[start]
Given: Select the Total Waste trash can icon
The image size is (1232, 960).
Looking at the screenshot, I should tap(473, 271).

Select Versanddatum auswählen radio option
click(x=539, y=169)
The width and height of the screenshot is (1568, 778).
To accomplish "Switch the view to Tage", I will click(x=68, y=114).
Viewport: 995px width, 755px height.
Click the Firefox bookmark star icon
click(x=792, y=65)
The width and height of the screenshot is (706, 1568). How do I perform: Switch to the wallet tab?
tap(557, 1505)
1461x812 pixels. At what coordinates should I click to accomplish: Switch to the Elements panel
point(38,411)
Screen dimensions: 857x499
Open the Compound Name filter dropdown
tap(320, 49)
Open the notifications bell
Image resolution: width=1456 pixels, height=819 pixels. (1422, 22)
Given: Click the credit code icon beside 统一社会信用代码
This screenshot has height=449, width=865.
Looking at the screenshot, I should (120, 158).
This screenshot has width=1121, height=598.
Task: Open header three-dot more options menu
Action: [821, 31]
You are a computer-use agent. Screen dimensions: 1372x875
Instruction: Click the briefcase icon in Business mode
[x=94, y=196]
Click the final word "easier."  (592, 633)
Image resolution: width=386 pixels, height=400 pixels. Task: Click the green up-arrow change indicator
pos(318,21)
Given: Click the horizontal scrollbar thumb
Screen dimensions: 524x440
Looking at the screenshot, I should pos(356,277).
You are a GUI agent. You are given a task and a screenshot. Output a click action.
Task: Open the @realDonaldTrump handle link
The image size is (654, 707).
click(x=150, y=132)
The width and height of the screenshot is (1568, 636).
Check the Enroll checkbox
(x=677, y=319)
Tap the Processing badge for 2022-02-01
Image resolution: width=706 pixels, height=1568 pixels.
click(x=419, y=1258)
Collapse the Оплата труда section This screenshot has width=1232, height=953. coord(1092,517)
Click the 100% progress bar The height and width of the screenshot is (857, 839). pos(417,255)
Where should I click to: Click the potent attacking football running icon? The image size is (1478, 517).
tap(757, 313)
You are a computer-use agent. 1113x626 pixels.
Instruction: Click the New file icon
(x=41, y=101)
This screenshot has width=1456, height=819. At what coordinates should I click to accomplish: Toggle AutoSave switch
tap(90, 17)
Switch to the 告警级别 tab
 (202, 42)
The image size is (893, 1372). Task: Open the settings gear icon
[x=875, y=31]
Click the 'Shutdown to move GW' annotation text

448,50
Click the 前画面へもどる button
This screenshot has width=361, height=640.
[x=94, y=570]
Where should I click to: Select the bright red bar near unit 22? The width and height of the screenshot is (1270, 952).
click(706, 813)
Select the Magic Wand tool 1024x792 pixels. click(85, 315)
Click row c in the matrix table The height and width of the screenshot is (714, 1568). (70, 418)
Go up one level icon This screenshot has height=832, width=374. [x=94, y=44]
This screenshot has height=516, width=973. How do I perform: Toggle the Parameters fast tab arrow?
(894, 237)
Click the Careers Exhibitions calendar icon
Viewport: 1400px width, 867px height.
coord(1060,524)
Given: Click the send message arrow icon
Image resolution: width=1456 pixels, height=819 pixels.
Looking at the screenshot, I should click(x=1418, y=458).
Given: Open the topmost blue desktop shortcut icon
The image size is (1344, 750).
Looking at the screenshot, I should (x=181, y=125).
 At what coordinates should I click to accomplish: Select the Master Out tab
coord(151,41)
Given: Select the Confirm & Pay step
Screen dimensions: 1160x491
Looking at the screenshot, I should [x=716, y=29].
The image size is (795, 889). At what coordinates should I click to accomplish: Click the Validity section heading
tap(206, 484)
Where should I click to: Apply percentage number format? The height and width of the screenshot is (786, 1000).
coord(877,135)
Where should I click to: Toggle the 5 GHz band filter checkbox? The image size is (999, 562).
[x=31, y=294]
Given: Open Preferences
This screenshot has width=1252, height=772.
[end]
Write out the data above again, substituting "suitcase" for every occurrence of "briefcase" and leaving everything else unchanged.

- **EXPECTED ANSWER**:
Given: Select the Total Waste trash can icon
The image size is (1232, 960).
Looking at the screenshot, I should tap(473, 271).

Select Versanddatum auswählen radio option
click(x=539, y=169)
The width and height of the screenshot is (1568, 778).
To accomplish "Switch the view to Tage", I will click(x=68, y=114).
Viewport: 995px width, 755px height.
Click the Firefox bookmark star icon
click(x=792, y=65)
The width and height of the screenshot is (706, 1568). How do I perform: Switch to the wallet tab?
tap(557, 1505)
1461x812 pixels. At what coordinates should I click to accomplish: Switch to the Elements panel
point(38,411)
Screen dimensions: 857x499
Open the Compound Name filter dropdown
tap(320, 49)
Open the notifications bell
Image resolution: width=1456 pixels, height=819 pixels. (1422, 22)
Given: Click the credit code icon beside 统一社会信用代码
This screenshot has height=449, width=865.
Looking at the screenshot, I should (120, 158).
This screenshot has width=1121, height=598.
Task: Open header three-dot more options menu
Action: [821, 31]
You are a computer-use agent. Screen dimensions: 1372x875
Instruction: Click the suitcase icon in Business mode
[x=94, y=196]
Click the final word "easier."  (592, 633)
Image resolution: width=386 pixels, height=400 pixels. Task: Click the green up-arrow change indicator
pos(318,21)
Given: Click the horizontal scrollbar thumb
Screen dimensions: 524x440
Looking at the screenshot, I should pos(356,277).
You are a GUI agent. You are given a task and a screenshot. Output a click action.
Task: Open the @realDonaldTrump handle link
The image size is (654, 707).
click(x=150, y=132)
The width and height of the screenshot is (1568, 636).
Check the Enroll checkbox
(x=677, y=319)
Tap the Processing badge for 2022-02-01
Image resolution: width=706 pixels, height=1568 pixels.
click(x=419, y=1258)
Collapse the Оплата труда section This screenshot has width=1232, height=953. coord(1092,517)
Click the 100% progress bar The height and width of the screenshot is (857, 839). pos(417,255)
Where should I click to: Click the potent attacking football running icon? The image size is (1478, 517).
tap(757, 313)
You are a computer-use agent. 1113x626 pixels.
Instruction: Click the New file icon
(x=41, y=101)
This screenshot has width=1456, height=819. At what coordinates should I click to accomplish: Toggle AutoSave switch
tap(90, 17)
Switch to the 告警级别 tab
 (202, 42)
The image size is (893, 1372). Task: Open the settings gear icon
[x=875, y=31]
Click the 'Shutdown to move GW' annotation text

448,50
Click the 前画面へもどる button
This screenshot has width=361, height=640.
[x=94, y=570]
Where should I click to: Select the bright red bar near unit 22? The width and height of the screenshot is (1270, 952).
click(706, 813)
Select the Magic Wand tool 1024x792 pixels. click(85, 315)
Click row c in the matrix table The height and width of the screenshot is (714, 1568). (70, 418)
Go up one level icon This screenshot has height=832, width=374. [x=94, y=44]
This screenshot has height=516, width=973. How do I perform: Toggle the Parameters fast tab arrow?
(894, 237)
Click the Careers Exhibitions calendar icon
Viewport: 1400px width, 867px height.
coord(1060,524)
Given: Click the send message arrow icon
Image resolution: width=1456 pixels, height=819 pixels.
Looking at the screenshot, I should click(x=1418, y=458).
Given: Open the topmost blue desktop shortcut icon
The image size is (1344, 750).
Looking at the screenshot, I should (x=181, y=125).
 At what coordinates should I click to accomplish: Select the Master Out tab
coord(151,41)
Given: Select the Confirm & Pay step
Screen dimensions: 1160x491
Looking at the screenshot, I should [x=716, y=29].
The image size is (795, 889). At what coordinates should I click to accomplish: Click the Validity section heading
tap(206, 484)
Where should I click to: Apply percentage number format? The height and width of the screenshot is (786, 1000).
coord(877,135)
Where should I click to: Toggle the 5 GHz band filter checkbox? The image size is (999, 562).
[x=31, y=294]
Given: Open Preferences
This screenshot has width=1252, height=772.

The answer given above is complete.